Nel comparto farmaceutico 28 grandi imprese hanno totalizzato, 47 miliardi di dollari all’anno di extraprofitti, mentre 42 grandi rivenditori al dettaglio e catene di supermercati hanno registrato utili in eccesso per 28 miliardi di dollari all’anno, in media nel biennio 2021-2022. Nove tra le più grandi società del settore aerospaziale e della difesa hanno realizzato 8 miliardi di dollari all’anno di profitti in eccesso in media nell’ultimo biennio, mentre 9.000 persone muoiono ogni giorno di fame, in gran parte a causa di conflitti e guerre. Il “problema profitti” sta emergendo prepotentemente nell’attuale crisi inflattiva, soprattutto nel contesto europeo. Secondo il Fondo Monetario Internazionale l’aumento dei profitti spiega il 45% dell’aumento dei prezzi in Europa nel 2022. Autorevoli figure istituzionali, come la presidente della BCE, Christine Lagarde, si sono anche spinti a paventare il rischio di una greedflation o “inflazione da avidità”. Un termine che indica il tentativo di alcune imprese di ottenere opportunisticamente un vantaggio dall’inflazione, incrementando i prezzi ben oltre i costi di produzione senza che ciò sorprenda i consumatori vista l’inflazione generale.
“Che si tratti di avidità o meno, la questione di fondo è che le imprese sono comunque riuscite a traslare integralmente l’aumento dei costi sui prezzi”, ha detto Mikhail Maslennikov, policy advisor su giustizia fiscale e lotta alle disuguaglianze di Oxfam Italia. E ha spiegato: “Se in aggregato la profittabilità delle imprese si sta anche rivelando costante, mostrando una incredibile resilienza, le imprese più grandi, in non pochi settori, beneficiando di situazioni di monopolio e dell’aumento della domanda, hanno visto un considerevole aumento dei margini. È innegabile che i profitti siano oggi i veri vincitori nel conflitto distributivo, mentre i salari – che cambiano meno in fretta dei prezzi, riflettendo i ritardi nei rinnovi e la debolezza contrattuale dei lavoratori – sono tra i perdenti. L’esito – conclude Maslennikov- è profondamente iniquo con una sola categoria, i lavoratori, lasciata a sostenere il peso della crisi del caro-prezzi. Ed è anche profondamente inefficiente, visto che i salari alimentano la domanda di beni e servizi delle stesse imprese”.

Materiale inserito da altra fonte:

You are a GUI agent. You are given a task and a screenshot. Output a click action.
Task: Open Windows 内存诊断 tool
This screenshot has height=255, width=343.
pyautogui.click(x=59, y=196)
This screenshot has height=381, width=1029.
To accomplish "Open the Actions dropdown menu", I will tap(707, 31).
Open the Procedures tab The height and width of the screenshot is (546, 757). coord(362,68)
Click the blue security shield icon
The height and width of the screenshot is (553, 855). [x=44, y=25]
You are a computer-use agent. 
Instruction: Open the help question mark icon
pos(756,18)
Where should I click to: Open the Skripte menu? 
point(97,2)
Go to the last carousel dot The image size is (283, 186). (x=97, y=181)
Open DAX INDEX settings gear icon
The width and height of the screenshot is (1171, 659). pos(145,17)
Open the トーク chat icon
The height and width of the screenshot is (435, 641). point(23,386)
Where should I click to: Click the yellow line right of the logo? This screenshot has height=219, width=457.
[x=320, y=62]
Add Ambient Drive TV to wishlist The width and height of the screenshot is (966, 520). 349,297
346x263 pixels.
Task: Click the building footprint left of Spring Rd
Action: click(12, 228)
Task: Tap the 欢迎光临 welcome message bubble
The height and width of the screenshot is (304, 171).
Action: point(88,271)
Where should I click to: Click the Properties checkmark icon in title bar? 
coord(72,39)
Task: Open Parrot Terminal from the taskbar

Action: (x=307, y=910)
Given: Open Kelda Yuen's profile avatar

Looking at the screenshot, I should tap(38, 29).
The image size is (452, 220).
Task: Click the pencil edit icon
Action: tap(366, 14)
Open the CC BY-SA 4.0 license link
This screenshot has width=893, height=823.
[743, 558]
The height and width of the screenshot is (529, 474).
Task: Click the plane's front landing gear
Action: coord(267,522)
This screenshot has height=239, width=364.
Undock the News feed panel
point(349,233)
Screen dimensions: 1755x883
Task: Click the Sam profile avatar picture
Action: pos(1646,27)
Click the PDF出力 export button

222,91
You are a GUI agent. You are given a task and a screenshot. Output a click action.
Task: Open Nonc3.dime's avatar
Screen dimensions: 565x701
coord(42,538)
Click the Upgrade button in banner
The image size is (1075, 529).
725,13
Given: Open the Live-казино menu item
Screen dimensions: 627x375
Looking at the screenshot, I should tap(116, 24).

Secondo le stime di Oxfam, 1 miliardo di lavoratori in 50 Paesi ha subito una riduzione media della retribuzione di 685 dollari nel 2022, con una contrazione complessiva, in termini reali, di 746 miliardi di dollari della massa salariale. Non tutti i “lavoratori” hanno visto ridursi il proprio salario nel mezzo della crisi inflattiva: nel 2022 gli amministratori delegati più pagati di quattro Paesi (India, Regno Unito, Stati Uniti e Sudafrica) hanno visto crescere i propri emolumenti del 9% in termini reali, mentre i salari dei lavoratori sono diminuiti del 3%. In Italia sempre nel 2022 la caduta dei salari reali ha raggiunto il 7,6%.
Buon venerdì.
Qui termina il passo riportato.